Nationalité : Roumain, Hongrois.
Durée : 1h49min

Synopsis :
Décembre 1989. La révolution roumaine a débuté et la ville de Sibiu devient le théâtre de terribles affrontements. Les policiers et miliciens fidèles à Ceausescu sont arrêtés et réunis dans le bassin vide d’une piscine.
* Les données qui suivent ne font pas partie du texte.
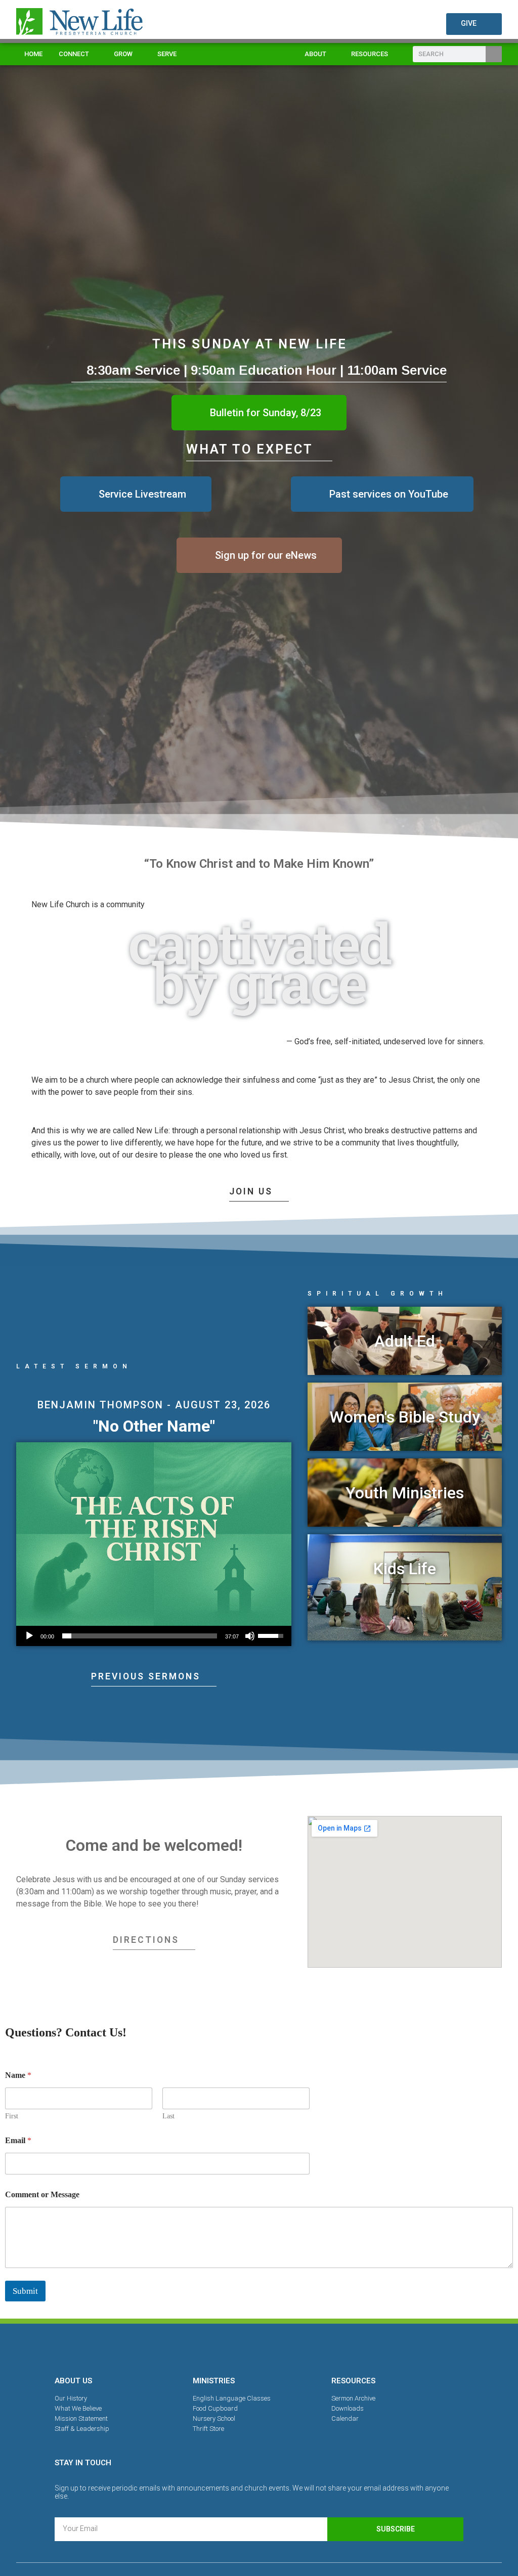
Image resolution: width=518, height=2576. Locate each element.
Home (33, 54)
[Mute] (250, 1636)
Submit (25, 2291)
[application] (153, 1636)
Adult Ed (404, 1341)
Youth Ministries (405, 1492)
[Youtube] (294, 2348)
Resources (369, 54)
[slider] (139, 1635)
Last (168, 2116)
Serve (167, 54)
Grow (123, 54)
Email (18, 2140)
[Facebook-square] (224, 2348)
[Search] (494, 54)
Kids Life (404, 1568)
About (315, 54)
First (11, 2116)
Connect (74, 54)
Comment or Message (42, 2194)
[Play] (29, 1636)
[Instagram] (259, 2348)
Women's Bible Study (404, 1417)
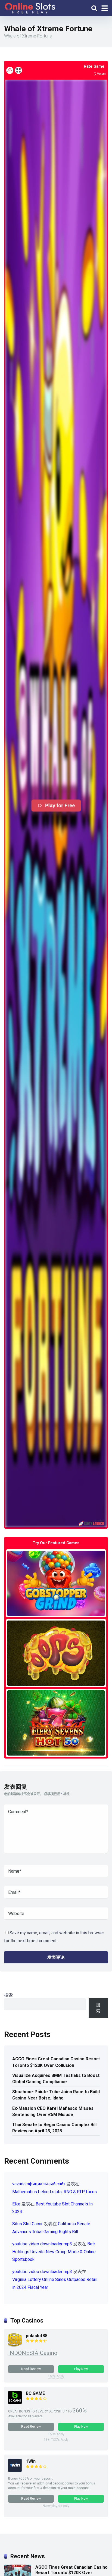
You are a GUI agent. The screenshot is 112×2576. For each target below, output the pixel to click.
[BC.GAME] (15, 2402)
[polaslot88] (15, 2345)
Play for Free (59, 805)
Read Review (31, 2369)
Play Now (81, 2369)
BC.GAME (35, 2393)
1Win (31, 2461)
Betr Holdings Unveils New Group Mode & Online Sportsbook (54, 2251)
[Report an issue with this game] (9, 70)
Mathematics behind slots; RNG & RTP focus (54, 2191)
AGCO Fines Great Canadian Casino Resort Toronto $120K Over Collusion (56, 2062)
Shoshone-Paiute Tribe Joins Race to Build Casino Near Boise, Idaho (56, 2095)
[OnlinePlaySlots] (30, 7)
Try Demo (56, 1583)
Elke (16, 2204)
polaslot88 (36, 2335)
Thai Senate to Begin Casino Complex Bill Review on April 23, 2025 (54, 2127)
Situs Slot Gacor (27, 2223)
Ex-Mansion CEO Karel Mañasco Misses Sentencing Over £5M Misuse (53, 2111)
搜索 (8, 1995)
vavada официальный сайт (38, 2183)
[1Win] (15, 2470)
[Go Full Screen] (18, 70)
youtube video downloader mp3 (42, 2243)
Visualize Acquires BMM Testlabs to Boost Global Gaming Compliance (55, 2078)
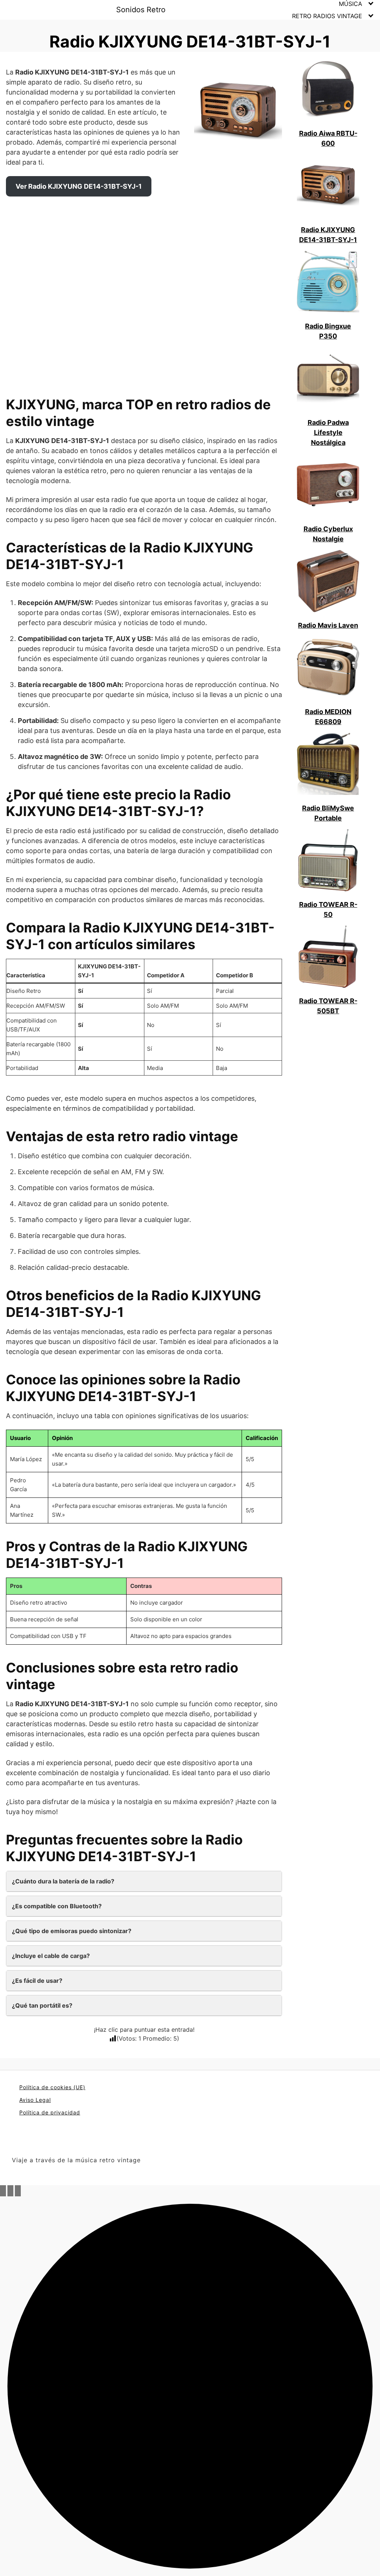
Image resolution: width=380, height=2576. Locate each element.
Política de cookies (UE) (52, 2087)
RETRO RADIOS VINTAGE (327, 16)
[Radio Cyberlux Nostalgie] (328, 485)
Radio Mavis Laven (328, 625)
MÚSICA (350, 3)
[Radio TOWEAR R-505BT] (328, 957)
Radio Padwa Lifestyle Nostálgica (328, 432)
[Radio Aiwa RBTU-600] (328, 90)
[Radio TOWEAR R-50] (328, 861)
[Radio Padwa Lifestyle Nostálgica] (328, 379)
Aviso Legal (35, 2100)
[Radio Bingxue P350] (328, 282)
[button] (190, 2386)
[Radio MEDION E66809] (328, 668)
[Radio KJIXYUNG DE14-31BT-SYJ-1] (328, 186)
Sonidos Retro (141, 9)
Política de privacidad (49, 2112)
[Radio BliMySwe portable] (328, 764)
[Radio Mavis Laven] (328, 582)
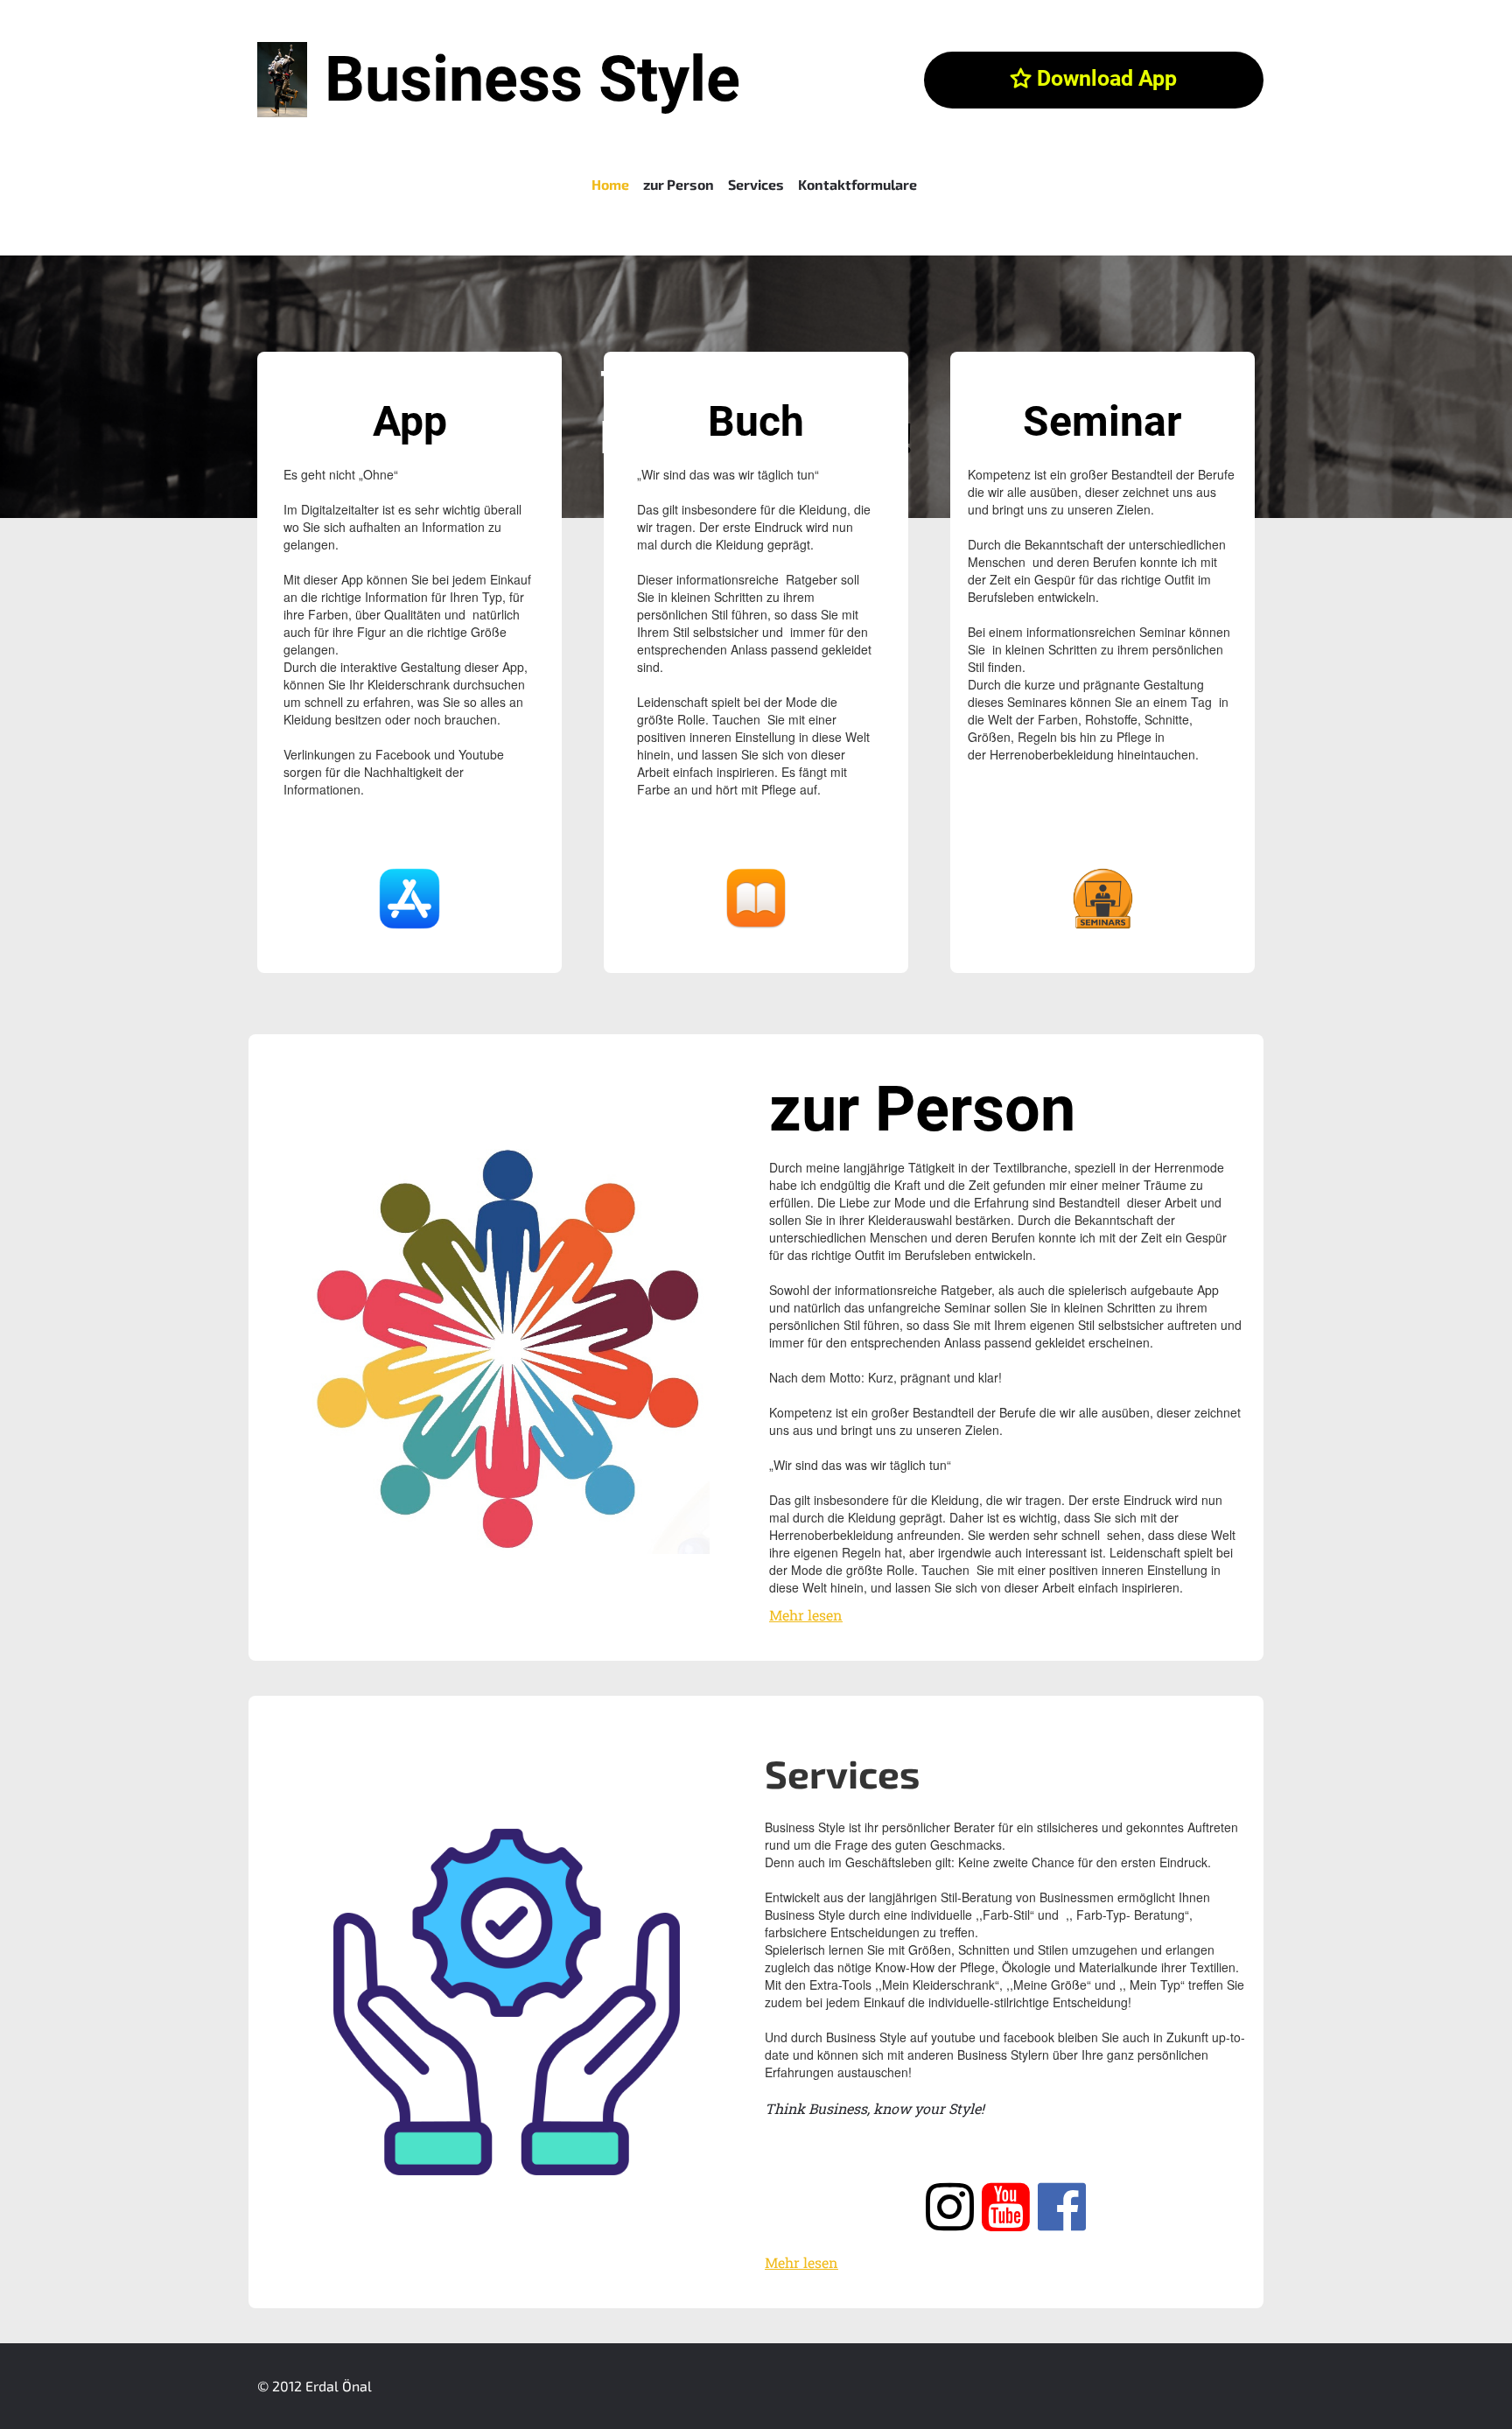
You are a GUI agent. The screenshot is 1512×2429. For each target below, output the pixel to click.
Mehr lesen (806, 1615)
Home (610, 184)
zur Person (678, 184)
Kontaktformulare (857, 184)
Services (756, 184)
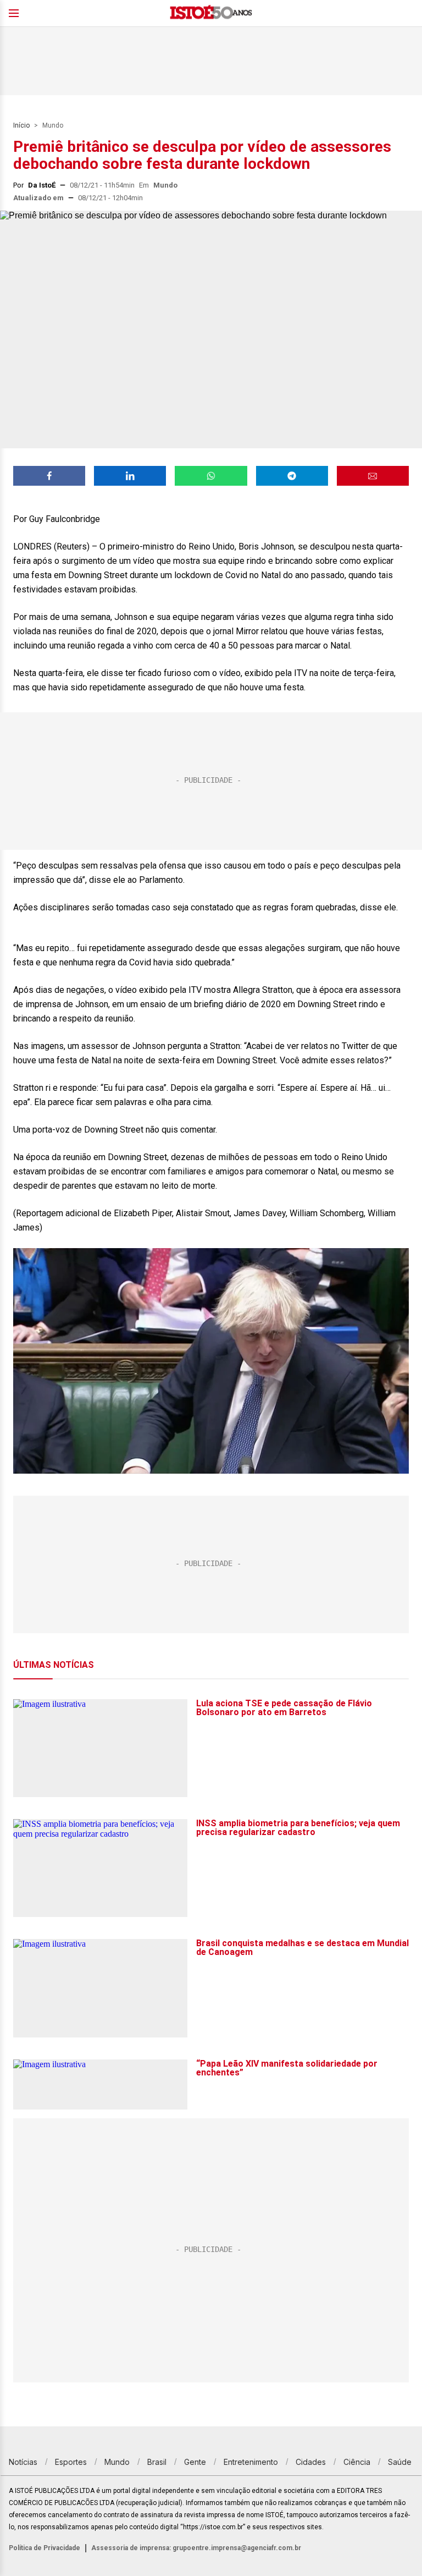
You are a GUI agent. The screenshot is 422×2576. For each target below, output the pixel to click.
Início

Mais comment savoir qui est qui dans un tel chaos ?




Difficile de ne pas saluer l'ambition, tout autant évidente que gentiment couillue, du cinéaste Tudor Giurgiu à vouloir avec Libertate, faire de son cinéma une voix peut-être aussi importante (toute propension gardée, évidemment) que peuvent l'être ceux de ses talentueux camarades Cristian Mungiu, Radu Jude ou encore Cristi Puiu, au sein d'un cinéma roumain résolument en bonne santé depuis quelques années maintenant, lui qui suit scrupuleusement la logique de ce que l'on peut considérer comme la Nouvelle Vague roumaine, avec des considérations socio-politiques et un sens - léger, certes - de l'absurde caractéristiques de cette mouvance aussi fascinante que particulière.

Le tissu névralgique même d'une œuvre se revendiquant comme un véritable coup de rétroviseur sur un épisode sombre du passé historique récent de sa nation : les heures chaotiques, à quelques encablures de la chute du mur de Berlin, de la révolution de décembre 1989, des émeutes de Timisoara à la chute de Ceaușescu et de la dernière dictature communiste d'Europe.

Copyright Cinéma Comoedia

Un pan d'histoire méconnu de notre côté du Vieux Continent, que le cinéaste aborde dans toute sa confusion chaotique et violente, drame pédagogico-choral à la narration sensiblement éparpillée flanqué au cœur d'une ville de Sibiu transformée en théâtre sanglant où des centaines d'âmes furent à la merci des actes comme de la volonté du pouvoir martiale en place (tout simplement une dictature en transition d'une autre); un capharnaüm où les concepts de criminalité comme de terrorisme seront subtilement subvertis - comme celui de la corruption -, tandis que les médias gouvernementaux se livreront à un véritable terrorisme psychologique, et où la révolution sera capturée par le truchement d'une focale distancée, au fin fond d'une piscine asséchée et déshumanisée.

Bordélique mais frappé par un réalisme brut et pénétrant, fruit d'une mise en scène caméra à l’épaule qui embrasse nerveusement l'incertitude et la vérité désordonnée de cette révolution, Giurgiu, à défaut d'offrir des personnages suffisamment croqués pour servir d'ancrage émotionnel forts, arrive néanmoins à transmettre la complexité de cet événement charnière tout en soulignant ses zones d’ombre comme ses cicatrices toujours ouvertes, sans jamais tomber dans les bras du manichéisme facile et putassier.
Pas un petit effort donc, constamment à hauteur humaine.